## [WHAT THE EXERCISE ASKS]
Give back the records in full, with every line exactly as it was.

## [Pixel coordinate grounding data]
*** Begin section ***

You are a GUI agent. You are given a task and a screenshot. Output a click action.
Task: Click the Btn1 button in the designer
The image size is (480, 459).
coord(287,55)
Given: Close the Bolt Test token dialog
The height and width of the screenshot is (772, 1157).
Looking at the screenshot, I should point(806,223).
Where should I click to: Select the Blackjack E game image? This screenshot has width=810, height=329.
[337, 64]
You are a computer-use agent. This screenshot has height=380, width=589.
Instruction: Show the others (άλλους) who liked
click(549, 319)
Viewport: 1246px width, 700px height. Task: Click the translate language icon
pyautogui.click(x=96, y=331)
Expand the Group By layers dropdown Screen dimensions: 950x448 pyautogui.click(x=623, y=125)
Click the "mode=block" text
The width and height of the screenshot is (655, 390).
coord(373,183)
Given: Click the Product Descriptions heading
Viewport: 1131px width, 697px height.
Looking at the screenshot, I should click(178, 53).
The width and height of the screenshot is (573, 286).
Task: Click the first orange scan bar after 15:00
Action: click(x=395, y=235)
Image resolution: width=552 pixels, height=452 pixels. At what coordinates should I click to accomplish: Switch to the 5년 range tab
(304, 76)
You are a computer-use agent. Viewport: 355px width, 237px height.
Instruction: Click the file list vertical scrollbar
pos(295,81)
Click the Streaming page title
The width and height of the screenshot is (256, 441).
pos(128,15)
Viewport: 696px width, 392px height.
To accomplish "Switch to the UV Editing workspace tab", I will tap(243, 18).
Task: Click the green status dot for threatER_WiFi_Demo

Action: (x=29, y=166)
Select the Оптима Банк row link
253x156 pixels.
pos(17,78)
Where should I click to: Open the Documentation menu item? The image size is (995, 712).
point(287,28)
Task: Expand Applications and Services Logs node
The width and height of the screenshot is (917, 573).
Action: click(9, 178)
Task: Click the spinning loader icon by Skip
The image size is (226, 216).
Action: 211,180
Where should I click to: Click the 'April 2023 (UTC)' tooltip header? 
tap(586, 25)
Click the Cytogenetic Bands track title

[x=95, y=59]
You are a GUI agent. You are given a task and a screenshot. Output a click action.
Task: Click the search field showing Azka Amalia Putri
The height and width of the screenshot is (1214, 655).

*** End section ***

## [RESPONSE]
You are a GUI agent. You are given a task and a screenshot. Output a click action.
Task: Click the Btn1 button in the designer
The image size is (480, 459).
coord(287,55)
Given: Close the Bolt Test token dialog
The height and width of the screenshot is (772, 1157).
Looking at the screenshot, I should point(806,223).
Where should I click to: Select the Blackjack E game image? This screenshot has width=810, height=329.
[337, 64]
You are a computer-use agent. This screenshot has height=380, width=589.
Instruction: Show the others (άλλους) who liked
click(549, 319)
Viewport: 1246px width, 700px height. Task: Click the translate language icon
pyautogui.click(x=96, y=331)
Expand the Group By layers dropdown Screen dimensions: 950x448 pyautogui.click(x=623, y=125)
Click the "mode=block" text
The width and height of the screenshot is (655, 390).
coord(373,183)
Given: Click the Product Descriptions heading
Viewport: 1131px width, 697px height.
Looking at the screenshot, I should click(178, 53).
The width and height of the screenshot is (573, 286).
Task: Click the first orange scan bar after 15:00
Action: click(x=395, y=235)
Image resolution: width=552 pixels, height=452 pixels. At what coordinates should I click to accomplish: Switch to the 5년 range tab
(304, 76)
You are a computer-use agent. Viewport: 355px width, 237px height.
Instruction: Click the file list vertical scrollbar
pos(295,81)
Click the Streaming page title
The width and height of the screenshot is (256, 441).
pos(128,15)
Viewport: 696px width, 392px height.
To accomplish "Switch to the UV Editing workspace tab", I will tap(243, 18).
Task: Click the green status dot for threatER_WiFi_Demo

Action: (x=29, y=166)
Select the Оптима Банк row link
253x156 pixels.
pos(17,78)
Where should I click to: Open the Documentation menu item? The image size is (995, 712).
point(287,28)
Task: Expand Applications and Services Logs node
The width and height of the screenshot is (917, 573).
Action: click(9, 178)
Task: Click the spinning loader icon by Skip
The image size is (226, 216).
Action: 211,180
Where should I click to: Click the 'April 2023 (UTC)' tooltip header? 
tap(586, 25)
Click the Cytogenetic Bands track title

[x=95, y=59]
You are a GUI agent. You are given a task and a screenshot. Output a click action.
Task: Click the search field showing Azka Amalia Putri
The height and width of the screenshot is (1214, 655).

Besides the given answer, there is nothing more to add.